Adrian is the CEO of Athennian, a modern entity and corporate secretary management platform. We caught up with him to talk about his time at Glendon and his career as an entrepreneur.
Q: How did you become an entrepreneur?
A: I graduated Glendon in 2011 and the economy was bad at that time in Ontario. I decided to go to Law school at Western and then I worked for a few years. The Glendon experience was good because I had to take a substantial percentage of my courses in another language. Language is a conceptual framework for the world and it forces you to think differently about things. That’s important in entrepreneurship when you’re constantly solving problems which are in front of you and having to be creative.
I didn’t have a lot of French capacity going into Glendon so it required me to learn fast in order to get results. This is also something you need to do in entrepreneurship when you’re building a business or operating a business. You must learn fast because the business can’t afford for you to make mistakes.
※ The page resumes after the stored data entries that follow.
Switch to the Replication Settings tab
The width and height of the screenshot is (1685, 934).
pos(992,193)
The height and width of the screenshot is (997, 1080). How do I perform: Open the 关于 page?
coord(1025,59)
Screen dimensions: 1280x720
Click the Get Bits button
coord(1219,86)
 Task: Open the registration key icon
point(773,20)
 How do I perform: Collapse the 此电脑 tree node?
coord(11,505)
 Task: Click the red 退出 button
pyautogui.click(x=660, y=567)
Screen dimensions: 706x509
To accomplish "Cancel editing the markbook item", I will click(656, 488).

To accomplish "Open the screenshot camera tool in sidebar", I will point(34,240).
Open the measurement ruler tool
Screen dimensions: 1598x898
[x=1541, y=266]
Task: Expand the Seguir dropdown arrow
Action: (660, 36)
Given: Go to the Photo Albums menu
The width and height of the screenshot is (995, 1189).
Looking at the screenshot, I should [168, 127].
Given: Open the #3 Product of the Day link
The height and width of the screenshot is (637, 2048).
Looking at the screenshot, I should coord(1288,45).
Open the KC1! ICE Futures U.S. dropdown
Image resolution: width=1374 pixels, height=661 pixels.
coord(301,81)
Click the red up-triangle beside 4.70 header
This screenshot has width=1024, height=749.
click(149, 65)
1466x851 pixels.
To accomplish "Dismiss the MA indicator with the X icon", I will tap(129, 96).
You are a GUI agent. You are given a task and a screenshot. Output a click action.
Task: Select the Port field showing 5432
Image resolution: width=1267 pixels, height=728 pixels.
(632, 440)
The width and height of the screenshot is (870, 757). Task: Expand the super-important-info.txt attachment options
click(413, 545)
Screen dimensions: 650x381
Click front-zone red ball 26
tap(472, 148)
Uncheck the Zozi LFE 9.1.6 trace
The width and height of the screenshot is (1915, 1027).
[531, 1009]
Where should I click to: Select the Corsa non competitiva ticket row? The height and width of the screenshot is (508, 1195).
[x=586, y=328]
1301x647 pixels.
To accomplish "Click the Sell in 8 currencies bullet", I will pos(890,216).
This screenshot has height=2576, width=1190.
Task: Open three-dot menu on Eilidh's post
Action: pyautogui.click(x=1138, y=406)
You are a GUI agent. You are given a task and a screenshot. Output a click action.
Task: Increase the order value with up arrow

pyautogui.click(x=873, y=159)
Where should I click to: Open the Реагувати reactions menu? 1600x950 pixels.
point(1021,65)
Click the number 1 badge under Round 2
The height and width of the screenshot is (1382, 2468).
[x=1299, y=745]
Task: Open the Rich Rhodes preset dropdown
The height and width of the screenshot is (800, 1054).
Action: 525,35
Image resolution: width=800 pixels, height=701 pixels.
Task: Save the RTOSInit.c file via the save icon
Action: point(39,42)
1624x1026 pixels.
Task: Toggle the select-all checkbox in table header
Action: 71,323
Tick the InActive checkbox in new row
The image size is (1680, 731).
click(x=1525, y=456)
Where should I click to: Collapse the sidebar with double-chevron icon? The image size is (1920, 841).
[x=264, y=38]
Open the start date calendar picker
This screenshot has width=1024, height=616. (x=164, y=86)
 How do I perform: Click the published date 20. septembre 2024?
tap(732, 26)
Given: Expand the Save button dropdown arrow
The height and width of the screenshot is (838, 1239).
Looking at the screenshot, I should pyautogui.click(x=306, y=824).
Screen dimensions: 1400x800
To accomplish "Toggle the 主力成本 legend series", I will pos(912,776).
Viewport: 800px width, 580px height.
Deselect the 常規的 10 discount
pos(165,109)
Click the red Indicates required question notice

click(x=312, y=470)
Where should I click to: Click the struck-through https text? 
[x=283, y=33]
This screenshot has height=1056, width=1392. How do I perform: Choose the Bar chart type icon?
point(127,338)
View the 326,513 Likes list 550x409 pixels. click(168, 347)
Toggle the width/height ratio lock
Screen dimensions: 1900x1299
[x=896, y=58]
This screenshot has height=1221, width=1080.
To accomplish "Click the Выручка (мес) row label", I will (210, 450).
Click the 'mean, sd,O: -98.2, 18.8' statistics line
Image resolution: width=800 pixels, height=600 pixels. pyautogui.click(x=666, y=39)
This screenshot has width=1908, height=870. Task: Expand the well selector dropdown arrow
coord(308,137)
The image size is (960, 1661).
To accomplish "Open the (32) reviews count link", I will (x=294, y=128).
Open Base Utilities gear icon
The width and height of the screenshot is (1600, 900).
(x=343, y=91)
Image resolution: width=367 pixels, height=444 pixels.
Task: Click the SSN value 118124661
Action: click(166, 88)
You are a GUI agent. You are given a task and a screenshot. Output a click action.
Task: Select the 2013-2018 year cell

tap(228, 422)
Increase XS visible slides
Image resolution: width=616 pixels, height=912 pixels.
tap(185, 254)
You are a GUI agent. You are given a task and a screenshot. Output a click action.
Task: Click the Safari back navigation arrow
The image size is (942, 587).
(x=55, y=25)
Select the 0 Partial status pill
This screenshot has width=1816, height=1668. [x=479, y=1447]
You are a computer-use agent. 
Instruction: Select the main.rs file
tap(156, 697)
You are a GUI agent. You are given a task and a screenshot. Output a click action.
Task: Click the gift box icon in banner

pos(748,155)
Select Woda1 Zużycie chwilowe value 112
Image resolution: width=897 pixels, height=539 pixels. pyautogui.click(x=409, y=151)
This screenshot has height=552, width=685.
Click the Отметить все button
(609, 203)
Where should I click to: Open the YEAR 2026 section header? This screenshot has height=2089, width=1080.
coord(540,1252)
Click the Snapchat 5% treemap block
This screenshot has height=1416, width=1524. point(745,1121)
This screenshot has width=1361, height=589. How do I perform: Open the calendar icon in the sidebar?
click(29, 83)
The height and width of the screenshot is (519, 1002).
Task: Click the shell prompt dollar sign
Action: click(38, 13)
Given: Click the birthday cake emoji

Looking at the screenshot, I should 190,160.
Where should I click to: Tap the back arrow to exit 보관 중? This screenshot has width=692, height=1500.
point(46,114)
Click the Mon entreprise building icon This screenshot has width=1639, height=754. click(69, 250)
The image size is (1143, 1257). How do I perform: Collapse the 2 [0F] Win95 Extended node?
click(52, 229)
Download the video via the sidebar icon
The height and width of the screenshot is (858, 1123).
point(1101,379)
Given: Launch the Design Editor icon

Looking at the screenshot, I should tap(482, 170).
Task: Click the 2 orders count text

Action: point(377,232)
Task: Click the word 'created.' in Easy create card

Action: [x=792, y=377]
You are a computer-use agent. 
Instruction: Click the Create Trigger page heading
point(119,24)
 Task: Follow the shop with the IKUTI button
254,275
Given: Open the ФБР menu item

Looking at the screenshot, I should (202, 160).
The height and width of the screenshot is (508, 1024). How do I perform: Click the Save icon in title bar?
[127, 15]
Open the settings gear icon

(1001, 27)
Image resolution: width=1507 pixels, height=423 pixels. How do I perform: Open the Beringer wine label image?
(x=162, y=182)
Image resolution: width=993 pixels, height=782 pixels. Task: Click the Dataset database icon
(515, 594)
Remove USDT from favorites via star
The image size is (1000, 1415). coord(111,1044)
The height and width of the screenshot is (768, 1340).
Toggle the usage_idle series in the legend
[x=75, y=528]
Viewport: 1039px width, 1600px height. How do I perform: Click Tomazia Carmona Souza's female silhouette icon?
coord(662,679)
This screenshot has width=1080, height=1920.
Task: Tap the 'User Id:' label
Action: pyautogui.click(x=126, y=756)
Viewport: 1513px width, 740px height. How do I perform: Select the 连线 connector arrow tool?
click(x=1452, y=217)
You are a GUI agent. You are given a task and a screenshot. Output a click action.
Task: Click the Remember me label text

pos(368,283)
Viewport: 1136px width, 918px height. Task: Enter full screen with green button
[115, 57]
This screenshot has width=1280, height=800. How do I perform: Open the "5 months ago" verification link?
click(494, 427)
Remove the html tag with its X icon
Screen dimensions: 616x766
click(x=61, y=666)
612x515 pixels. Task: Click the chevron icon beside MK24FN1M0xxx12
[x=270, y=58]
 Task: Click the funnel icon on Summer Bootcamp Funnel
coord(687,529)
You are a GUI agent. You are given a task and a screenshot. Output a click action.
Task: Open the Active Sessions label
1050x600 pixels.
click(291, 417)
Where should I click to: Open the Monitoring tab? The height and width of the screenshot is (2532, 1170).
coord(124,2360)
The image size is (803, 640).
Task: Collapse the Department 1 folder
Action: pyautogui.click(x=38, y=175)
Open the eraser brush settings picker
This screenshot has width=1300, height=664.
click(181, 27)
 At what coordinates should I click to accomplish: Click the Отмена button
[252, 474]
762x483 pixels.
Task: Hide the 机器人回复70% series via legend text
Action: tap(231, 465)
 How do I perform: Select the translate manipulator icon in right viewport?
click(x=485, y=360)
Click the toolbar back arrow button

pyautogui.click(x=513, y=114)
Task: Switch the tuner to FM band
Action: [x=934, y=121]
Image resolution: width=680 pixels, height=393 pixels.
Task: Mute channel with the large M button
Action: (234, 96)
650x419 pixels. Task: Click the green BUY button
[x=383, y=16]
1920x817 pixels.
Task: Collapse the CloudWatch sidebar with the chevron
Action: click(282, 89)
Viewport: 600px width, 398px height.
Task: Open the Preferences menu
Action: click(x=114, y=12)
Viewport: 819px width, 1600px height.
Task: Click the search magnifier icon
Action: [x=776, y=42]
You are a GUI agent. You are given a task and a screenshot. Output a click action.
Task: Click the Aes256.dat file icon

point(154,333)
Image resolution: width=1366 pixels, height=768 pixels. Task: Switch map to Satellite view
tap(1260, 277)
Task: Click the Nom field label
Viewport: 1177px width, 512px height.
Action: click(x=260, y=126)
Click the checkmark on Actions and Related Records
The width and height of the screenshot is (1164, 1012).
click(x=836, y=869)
Q: Tell us about your company Athennian and your role as CEO.
A: It’s a global company, we have around 2000 customers in 18 countries. Organizations that have high volumes of companies inside of their corporate structure use our software to manage the legal, compliance, tax and finance complexities of large and often cross border corporate structures.
We also work with law firms that tend to manage high volumes of entities. Our platform essentially automates corporate law and corporate legal work.
We started the company in 2016 and since then we’ve become a market leader in this space.
Q: What made you choose to study History at Glendon?
A: I was fairly disappointed with how French was taught in high school which is essentially just grammar. I wanted to learn more substantial French where you’re learning by doing. At Glendon there’s those compelling moments where your brain is forced to use it and adapt to your surroundings. It was also a good location – you’re in the city but you have space.
I liked that there were lots of international students there. We always used to get up early and watch soccer. That was a lot of fun.
Q: Do you have any advice for those interested in becoming an entrepreneur?
A: The biggest piece of advice I give people is that if they want truth, request cash in business. A lot of people, especially if you’re doing something in technology or something different, can get excited about it and that can give you a false sense of validation.
If you have a university education the risk curve on entrepreneurship, whilst a lot, isn’t as bad as it used to be. Try and get some experience and a network within the industry you want to work in, then leave and start your company. That allows you to accelerate up the ladder fast.
Q: What’s next for you Adrian?
A: Right now we’re buying an American company so we’re probably going to open an office in Chicago or New York. And then I think we’ll see from there!